La parabola del “brav’uomo” Joey il pazzo dura giusto il tempo di un’estate: sepolto nell’oblio/autoesilio alcolico da homeless nelle più torbide invisibili strettoie della Londra meno bene, risorge suo malgrado per (im)puro spirito di vendetta, aiutato dalla fortuna e tenuto in (una bolla di) vita da uno strano rapporto con un angelo travestito da suora, Cristina.
Sembra uno zombie, Joey: un’aura di morte percettibile lo circonda lungo il suo inesorabile cammino, contaminato dal Male sin dai tragici eventi e azioni orribili subite e compiute da soldato ai tempi della guerra in Afghanistan. Traumi, paranoie, incubi vividi e pulsioni irrefrenabili: la violenza è uno stato della mente lucida, una necessità, una dipendenza. Alimentata dalla forzata discesa negli inferi urbani di una città in cui il crimine non dorme mai, che abbia le naturali valvole di sfogo nei traffici di droga, danaro e di esseri umani nei lerci malfamati sobborghi, o che assuma le bieche eleganti parvenze di ricchi crudeli uomini della City.

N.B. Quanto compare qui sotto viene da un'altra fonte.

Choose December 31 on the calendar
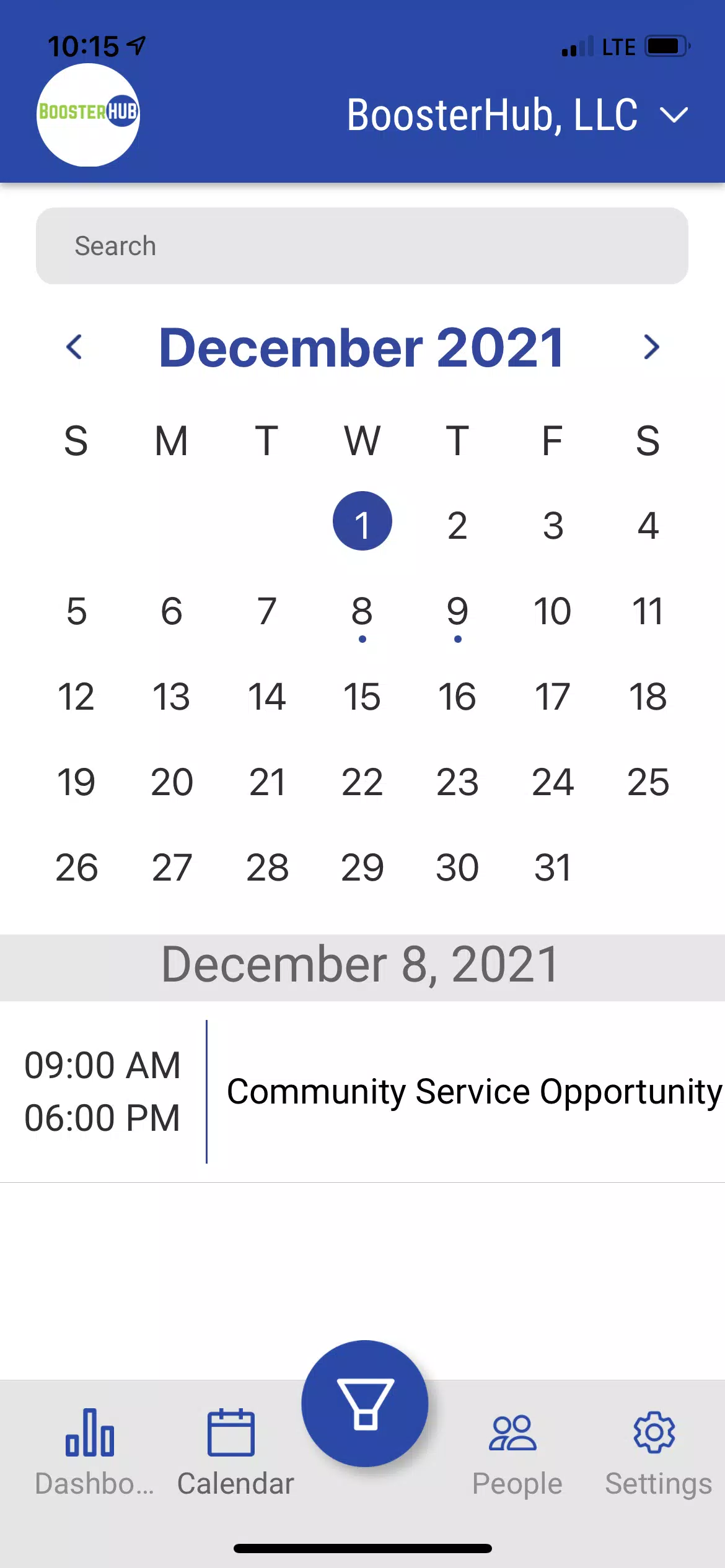This screenshot has width=725, height=1568. [x=552, y=867]
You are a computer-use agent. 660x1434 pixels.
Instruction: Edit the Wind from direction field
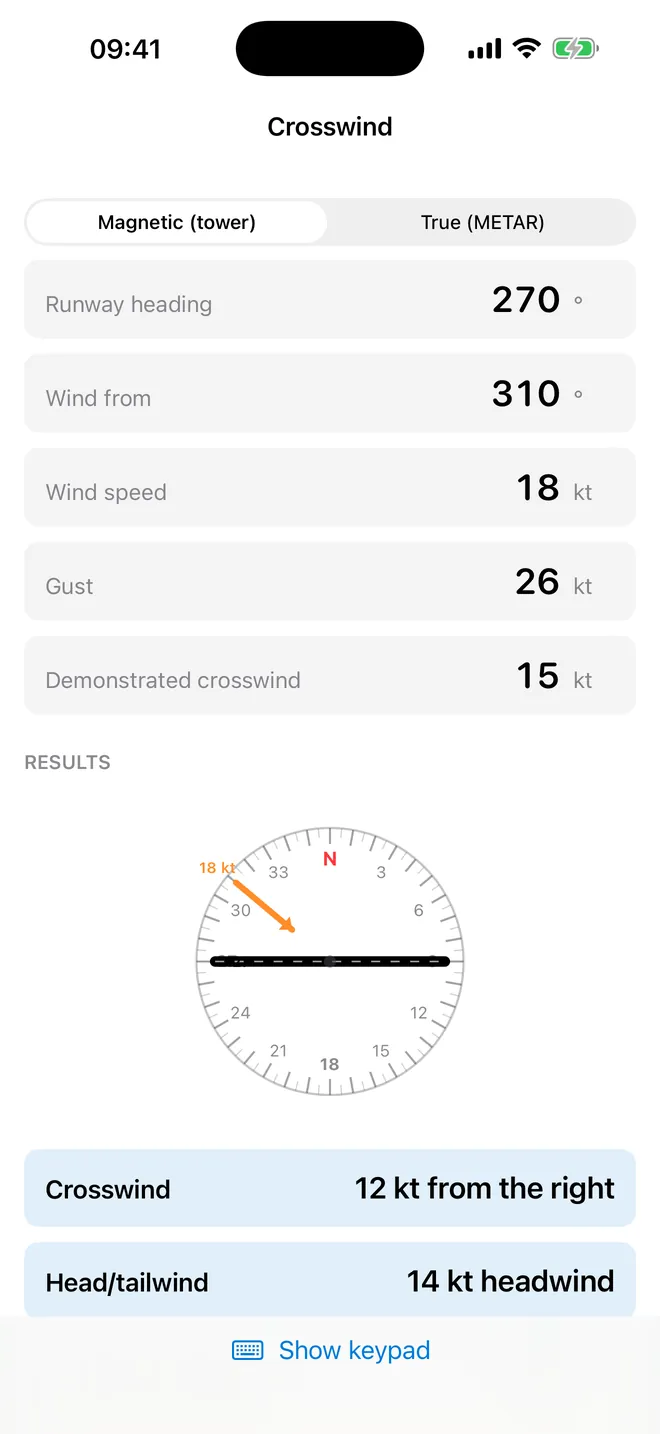[330, 394]
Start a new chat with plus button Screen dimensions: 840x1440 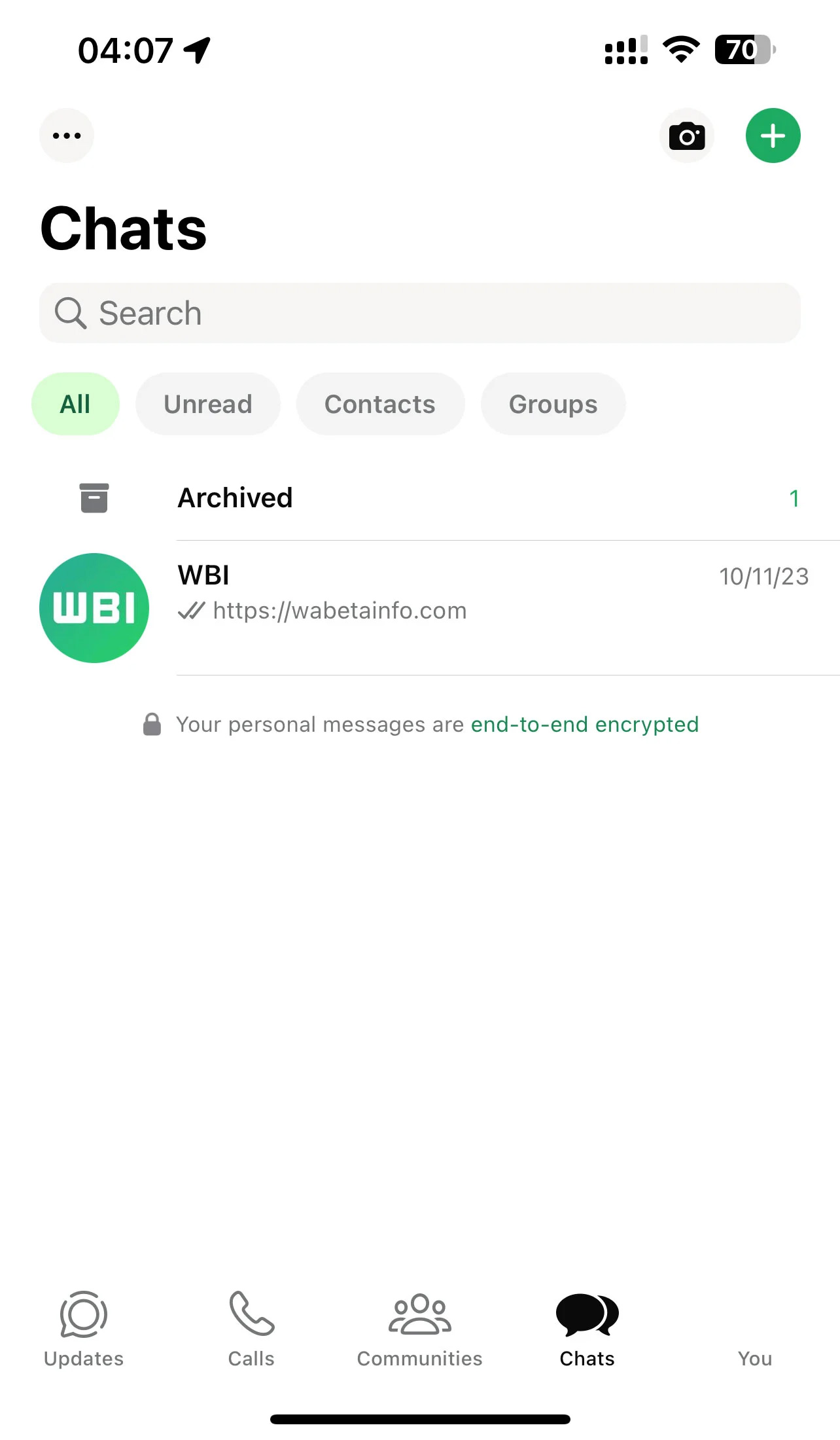tap(773, 135)
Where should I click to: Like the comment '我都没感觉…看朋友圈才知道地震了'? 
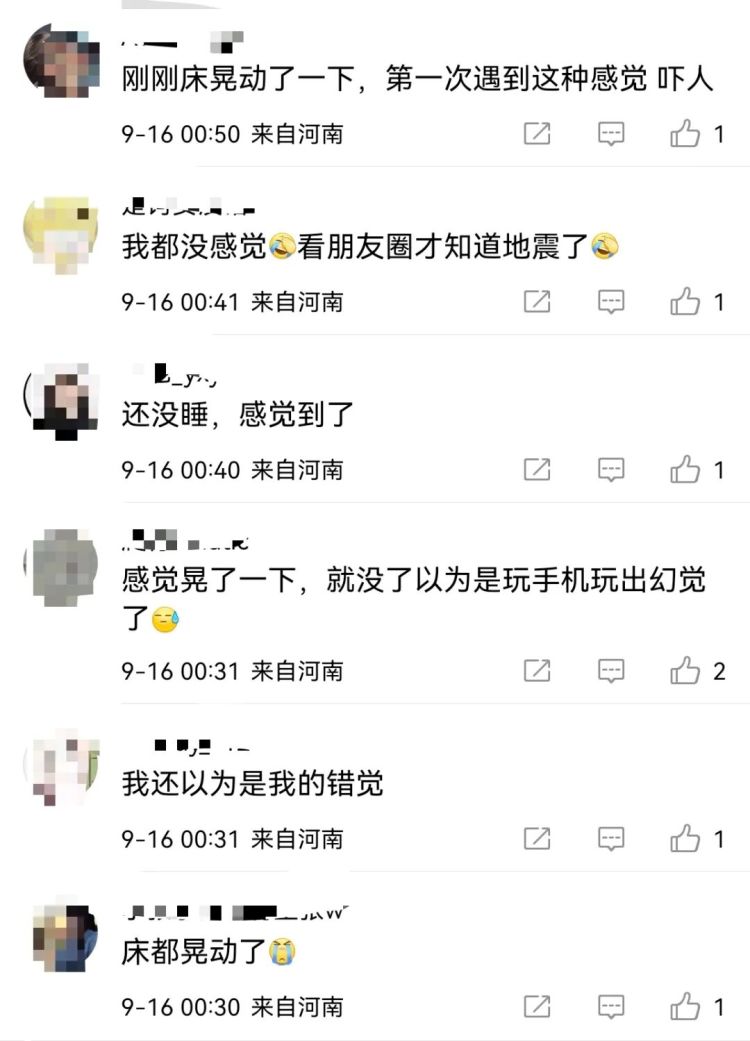[686, 301]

Non arretra - perché non può - di fronte a nulla, Joey; sa cosa è diventato e cosa non potrà mai (più) essere, per questo si fa fare delle foto da consegnare alla figlioletta (un’altra vita, irraggiungibile) in cui “sembra” una brava persona. La redenzione ha la faccia deformata di un progetto di morte che va portato a termine. Senza tante cerimonie o deliri da accontentare o conseguenze da temere: l’atto è di una semplicità e di una brutalità disarmanti, che ha la felice estrema compiutezza di un volo verso il basso.
Un ultimo doveroso passo - la drammatica inconfessabile confessione con Cristina - e di nuovo l’alcool, l’oblio e uno sporco rifugio ad attenderlo, ad anestetizzare istinti maligni e seppellire ricordi troppo brutti, dolorosi.
Sempre che riesca a sfuggire alla caccia dei “colibrì” (gli Hummingbird del titolo originale) - che siano i sintomi di acute ricorrenti allucinazioni o gli occhi digitali di telecamere sparse ovunque.

Sorprendente esordio alla regia dello stimato sceneggiatore Steven Knight (suo lo script di Eastern Promises, del cui protagonista interpretato da Viggo Mortensen si notano delle affinità con quello di questo film).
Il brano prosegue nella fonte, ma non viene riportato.